* _STATED GOAL_
Copy the entries below word for word, from the line containing "coordinates (117, 199)." through the end of the entries.
BEGIN INFORMATION GIVEN
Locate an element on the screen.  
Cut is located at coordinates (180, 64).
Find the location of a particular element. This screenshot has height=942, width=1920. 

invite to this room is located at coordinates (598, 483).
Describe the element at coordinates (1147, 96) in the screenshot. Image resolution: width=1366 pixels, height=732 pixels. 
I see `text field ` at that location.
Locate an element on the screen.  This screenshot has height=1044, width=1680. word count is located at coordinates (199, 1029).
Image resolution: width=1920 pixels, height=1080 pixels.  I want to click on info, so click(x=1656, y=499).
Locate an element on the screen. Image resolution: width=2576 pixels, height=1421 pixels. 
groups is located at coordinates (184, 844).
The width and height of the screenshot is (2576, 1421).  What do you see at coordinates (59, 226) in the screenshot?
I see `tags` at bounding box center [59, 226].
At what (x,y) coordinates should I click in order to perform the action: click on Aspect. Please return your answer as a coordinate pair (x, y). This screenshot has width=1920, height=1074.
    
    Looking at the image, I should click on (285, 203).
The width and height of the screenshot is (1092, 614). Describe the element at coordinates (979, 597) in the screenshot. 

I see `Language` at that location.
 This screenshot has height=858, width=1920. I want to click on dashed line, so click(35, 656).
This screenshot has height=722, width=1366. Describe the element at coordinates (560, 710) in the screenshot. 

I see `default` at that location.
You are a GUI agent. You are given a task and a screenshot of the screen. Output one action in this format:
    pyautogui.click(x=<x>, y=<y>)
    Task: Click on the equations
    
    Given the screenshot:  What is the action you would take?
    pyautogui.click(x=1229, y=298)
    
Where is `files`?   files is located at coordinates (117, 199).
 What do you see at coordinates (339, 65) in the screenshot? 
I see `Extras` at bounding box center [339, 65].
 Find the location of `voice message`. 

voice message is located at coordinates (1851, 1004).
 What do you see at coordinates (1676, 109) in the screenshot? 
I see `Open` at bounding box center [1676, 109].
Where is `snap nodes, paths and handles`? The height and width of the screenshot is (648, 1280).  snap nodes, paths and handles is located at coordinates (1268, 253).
END INFORMATION GIVEN
* _FULL OUTPUT_
Where is `files`?   files is located at coordinates (117, 199).
 What do you see at coordinates (339, 65) in the screenshot? 
I see `Extras` at bounding box center [339, 65].
 Find the location of `voice message`. 

voice message is located at coordinates (1851, 1004).
 What do you see at coordinates (1676, 109) in the screenshot? 
I see `Open` at bounding box center [1676, 109].
Where is `snap nodes, paths and handles`? The height and width of the screenshot is (648, 1280).  snap nodes, paths and handles is located at coordinates (1268, 253).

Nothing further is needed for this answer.